*** Begin section ***

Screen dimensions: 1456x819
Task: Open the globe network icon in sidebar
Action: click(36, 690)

*** End section ***
*** Begin section ***

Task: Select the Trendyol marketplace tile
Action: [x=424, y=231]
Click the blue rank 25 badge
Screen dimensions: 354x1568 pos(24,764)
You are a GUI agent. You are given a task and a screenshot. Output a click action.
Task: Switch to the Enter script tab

*** End section ***

[EXERCISE]: Retype word for word everything in the listing above from the line that holds "Click the blue rank 25 badge" down to the line that holds "Task: Switch to the Enter script tab". Keep both end lines and leave out the rest.

[OUTPUT OF THE EXERCISE]:
Click the blue rank 25 badge
Screen dimensions: 354x1568 pos(24,764)
You are a GUI agent. You are given a task and a screenshot. Output a click action.
Task: Switch to the Enter script tab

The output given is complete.